MATERIAL FOR THIS TASK:
──────────────────────────────
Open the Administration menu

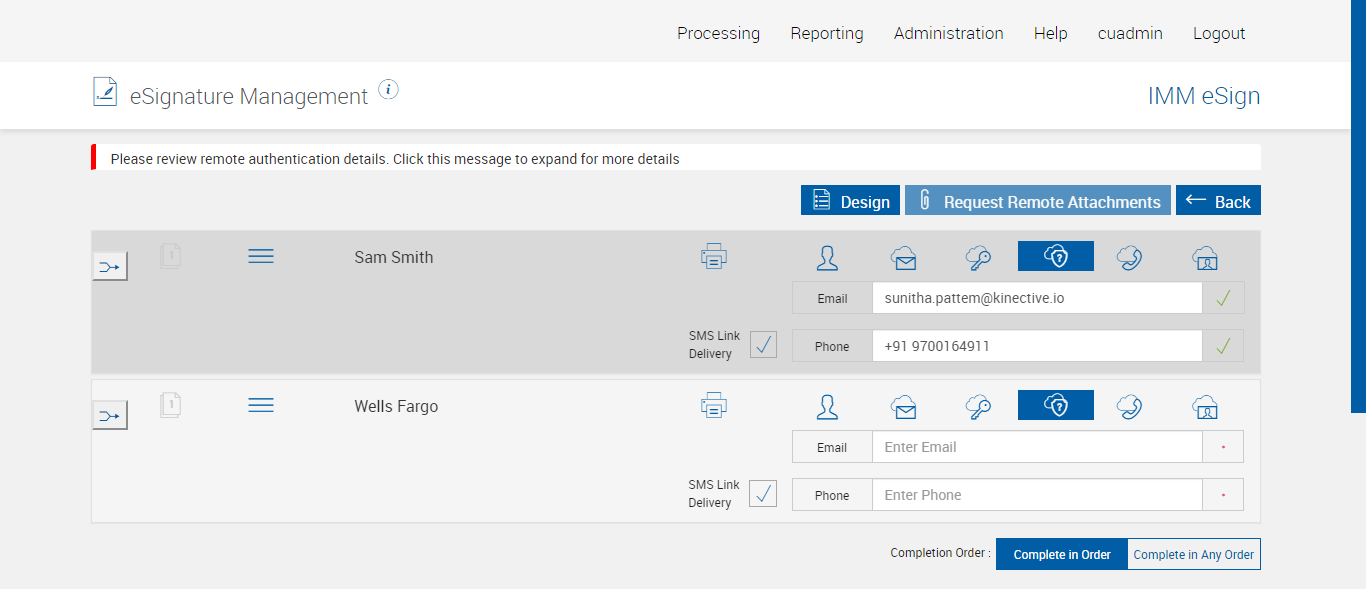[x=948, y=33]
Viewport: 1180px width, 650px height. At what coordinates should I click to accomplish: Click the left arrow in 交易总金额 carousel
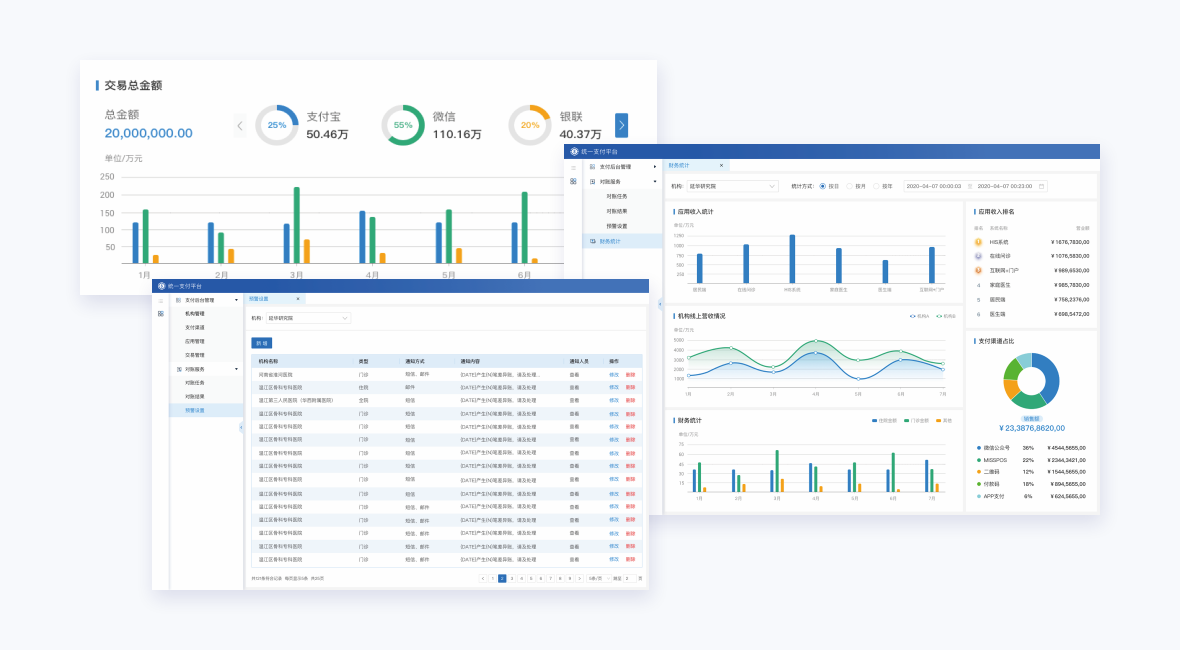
──────────────────────────────
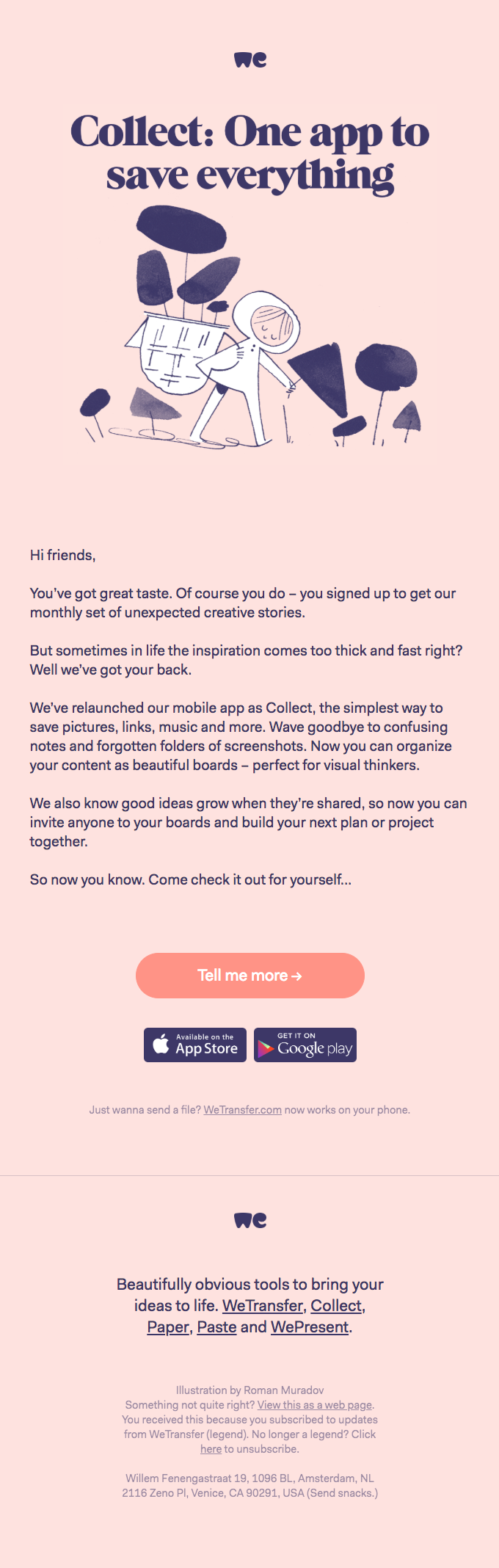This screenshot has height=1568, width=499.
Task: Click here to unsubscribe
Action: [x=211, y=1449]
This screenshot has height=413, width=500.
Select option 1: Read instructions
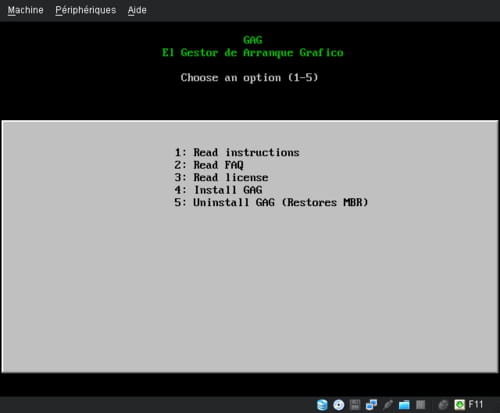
──────────────────────────────
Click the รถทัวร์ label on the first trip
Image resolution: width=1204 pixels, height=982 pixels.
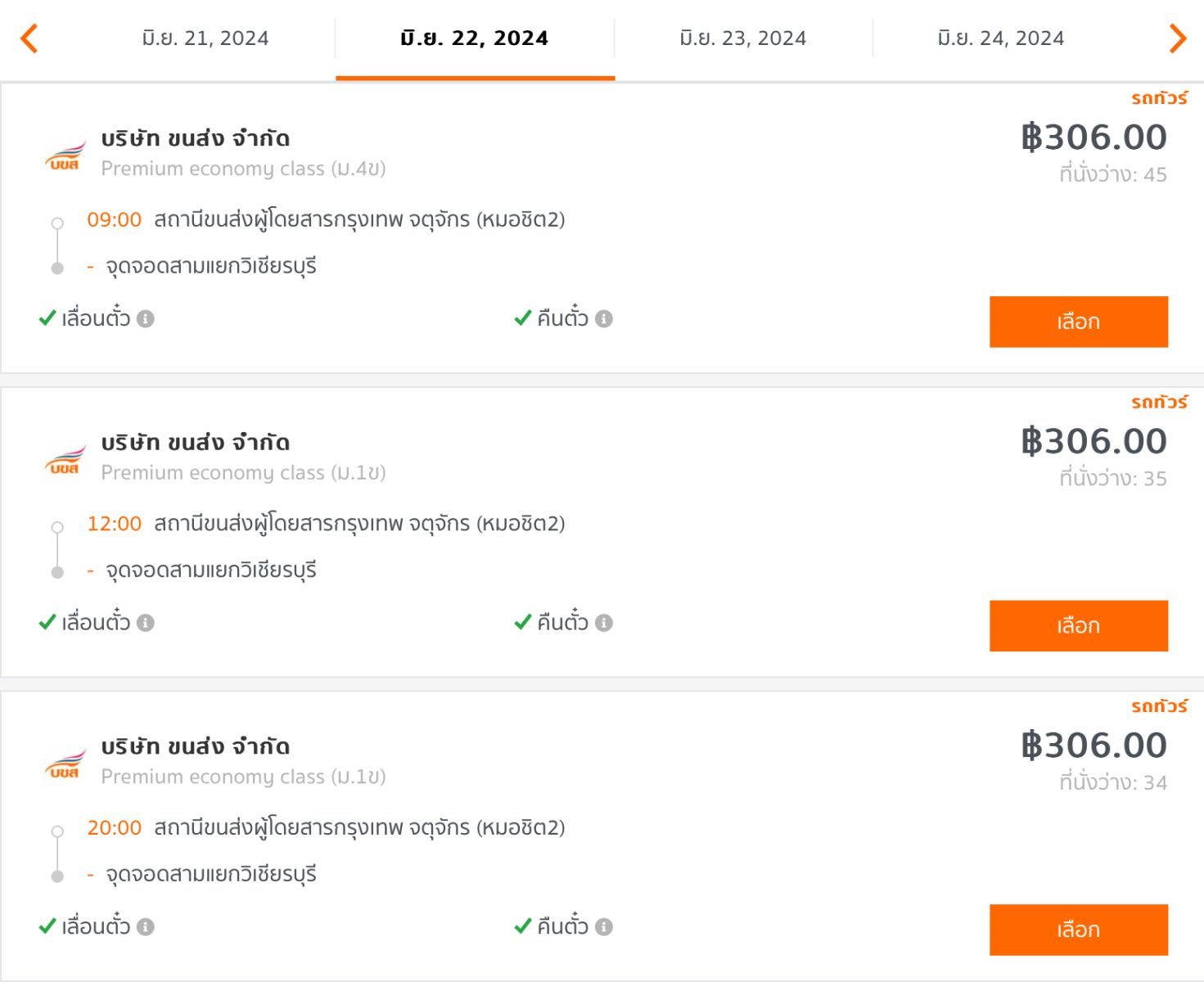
──────────────────────────────
EXERCISE DETAILS:
Could the stretch from the line with "Open the Administration menu" through the line with "Viewport: 1180px width, 650px" in the listing above be restated word for word, minus the pictures?

RESULT OF THIS TASK:
Open the Administration menu

[x=948, y=33]
Viewport: 1180px width, 650px height. At what coordinates should I click to accomplish: Click the left arrow in 交易总金额 carousel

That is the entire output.